◆ Entries supplied ◆
━━━
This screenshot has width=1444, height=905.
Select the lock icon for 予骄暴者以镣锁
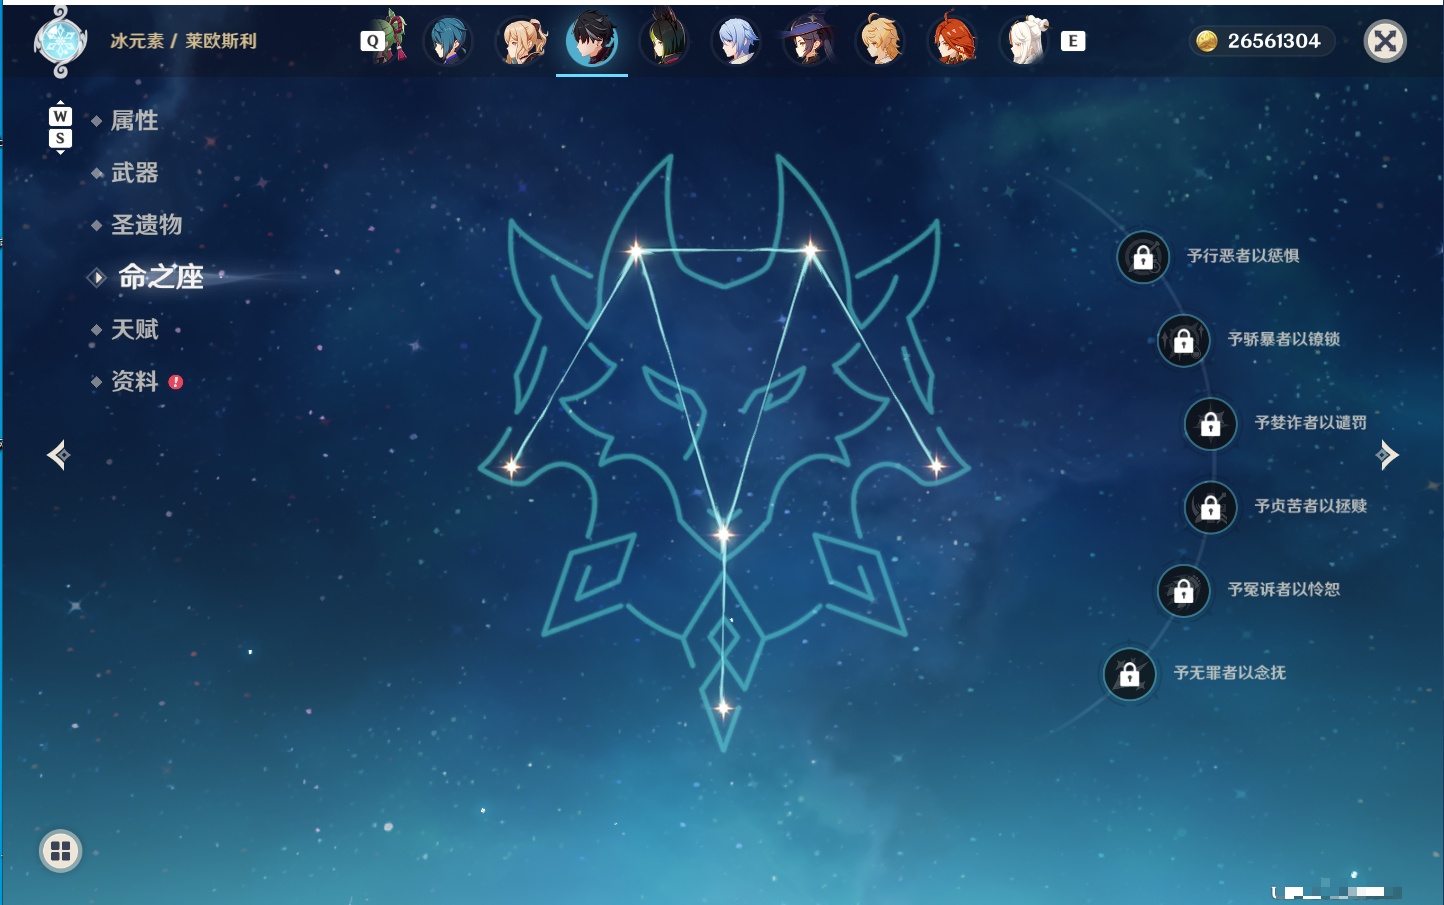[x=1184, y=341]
━━━
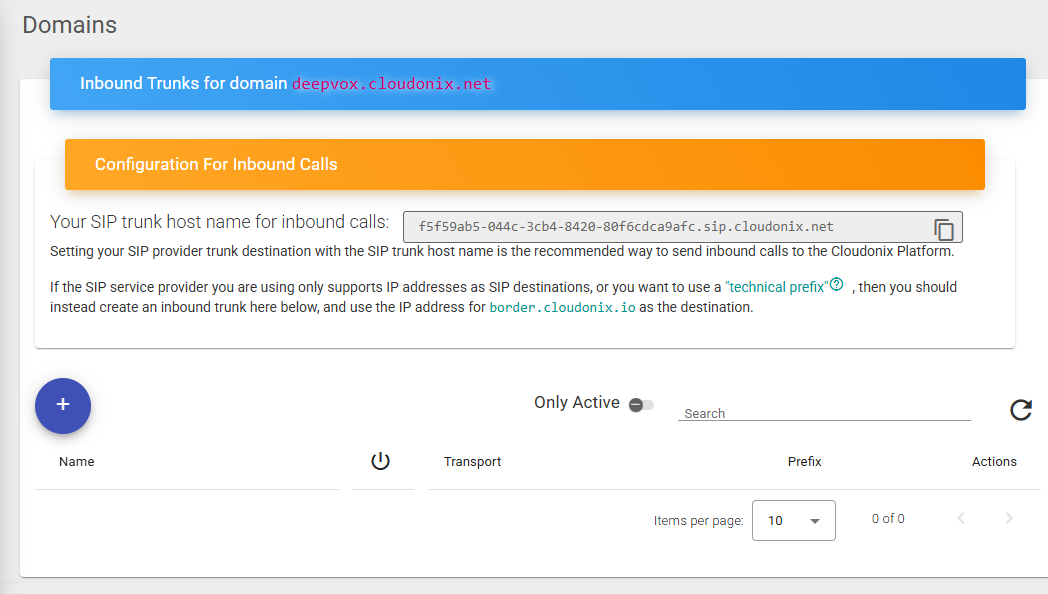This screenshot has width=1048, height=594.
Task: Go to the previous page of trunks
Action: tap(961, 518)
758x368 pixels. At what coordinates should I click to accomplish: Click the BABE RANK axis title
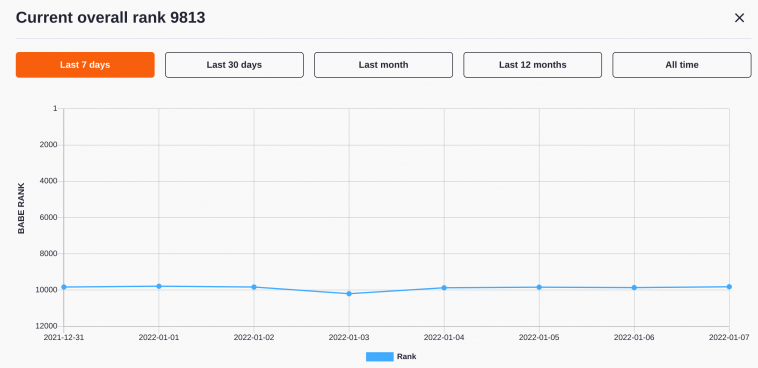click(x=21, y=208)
━━━
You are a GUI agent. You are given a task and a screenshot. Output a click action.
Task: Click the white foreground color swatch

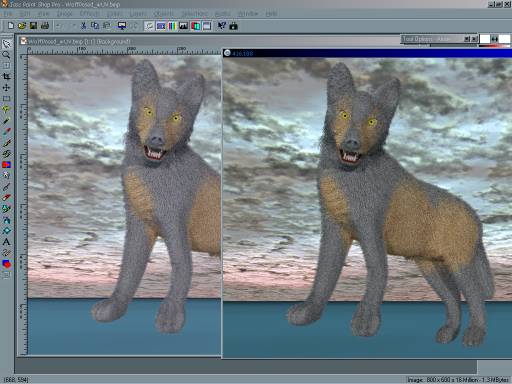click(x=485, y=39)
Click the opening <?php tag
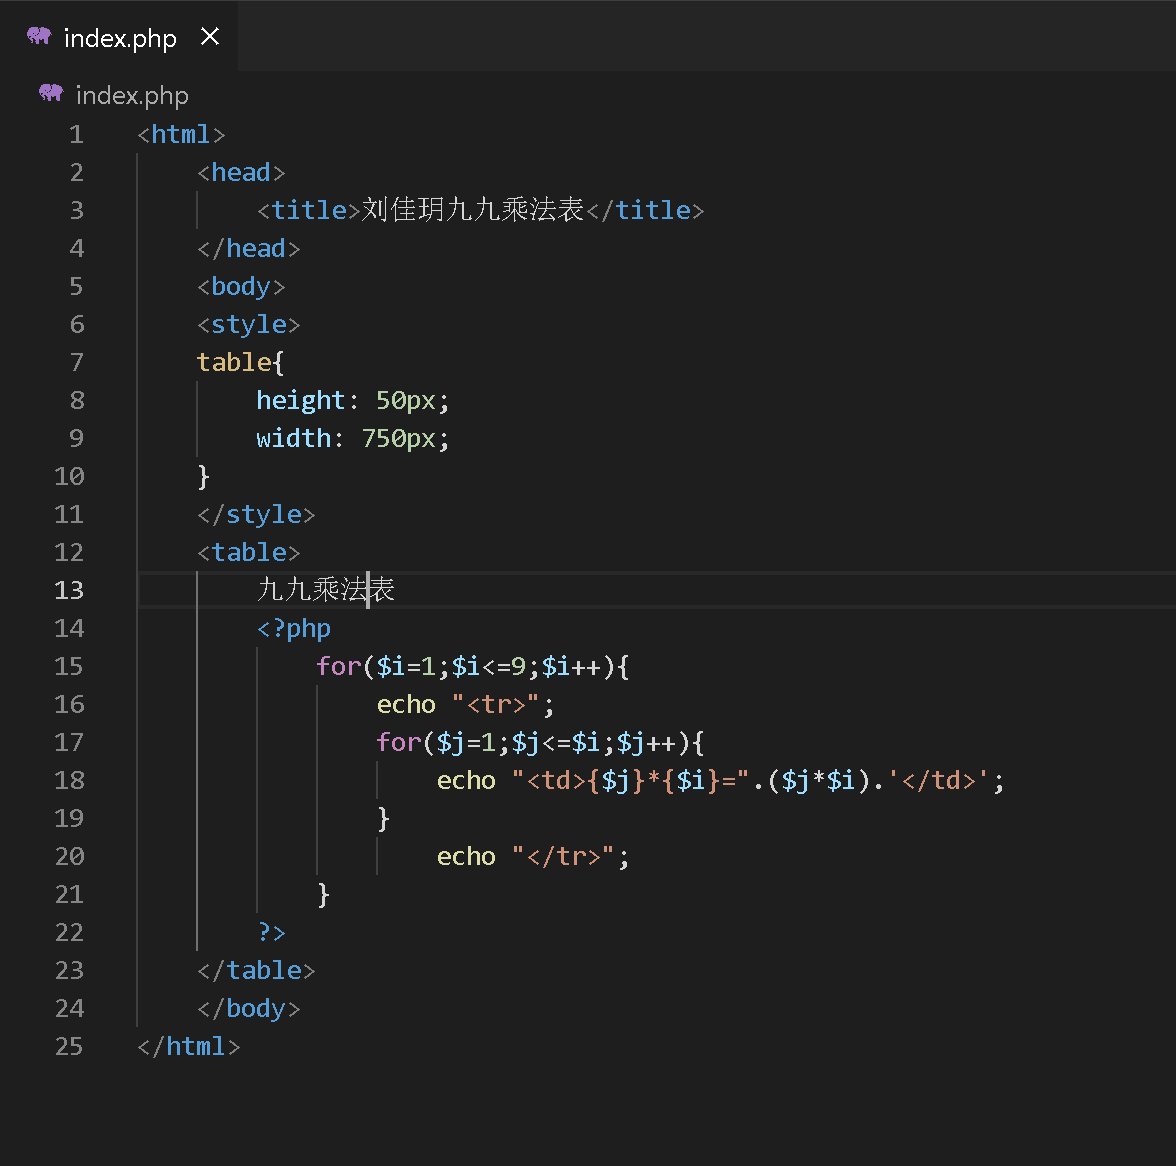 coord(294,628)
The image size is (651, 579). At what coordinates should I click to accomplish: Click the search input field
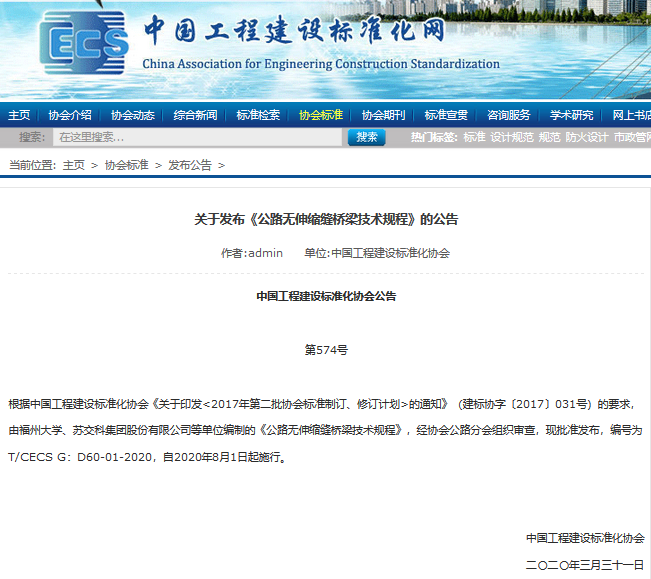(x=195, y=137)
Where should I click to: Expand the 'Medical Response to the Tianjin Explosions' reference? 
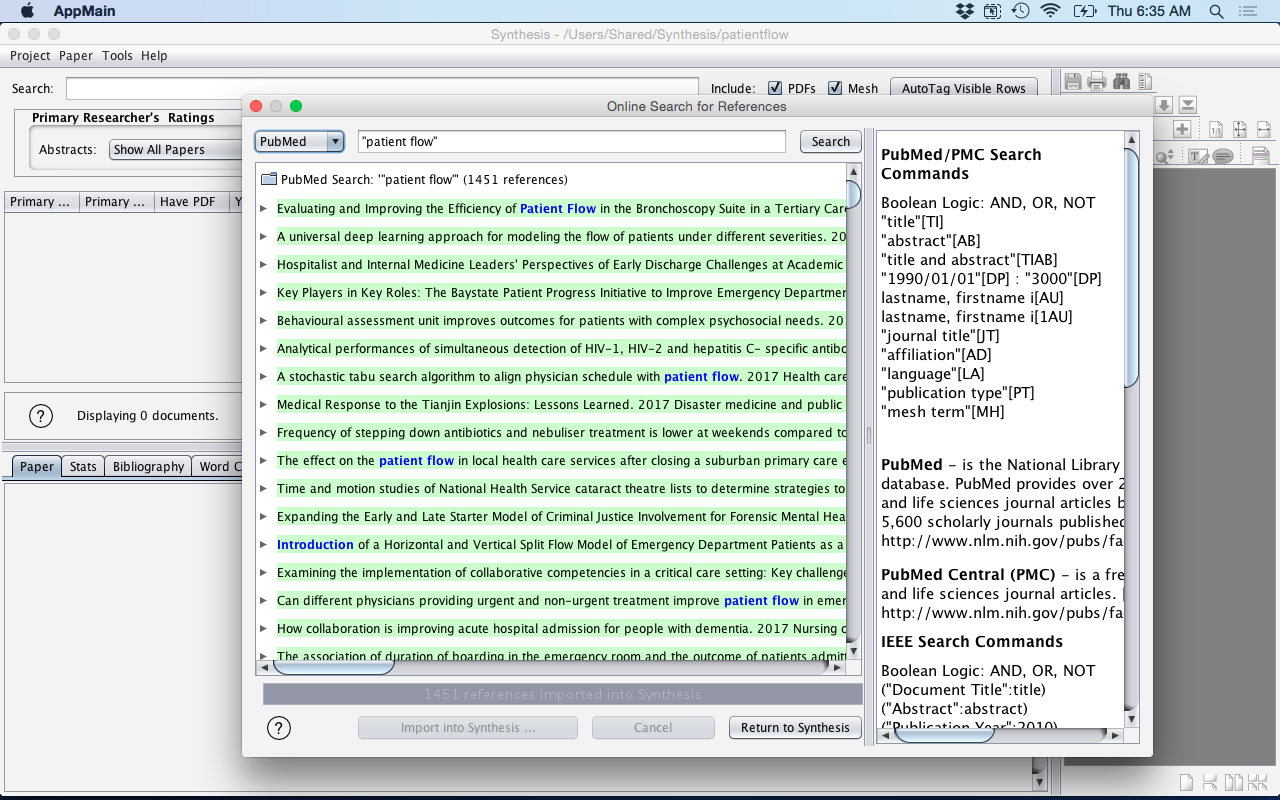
━━━
Return, unchanged, the rows from the line with "Click the opening <?php tag" to the line with "Where should I", both lines included. Leave the pictures out.

Click the opening <?php tag
 coord(294,628)
The image size is (651, 579). At what coordinates should I click to accomplish: Click the search input field
(x=195, y=137)
Where should I click to: Expand the 'Medical Response to the Tianjin Explosions' reference? 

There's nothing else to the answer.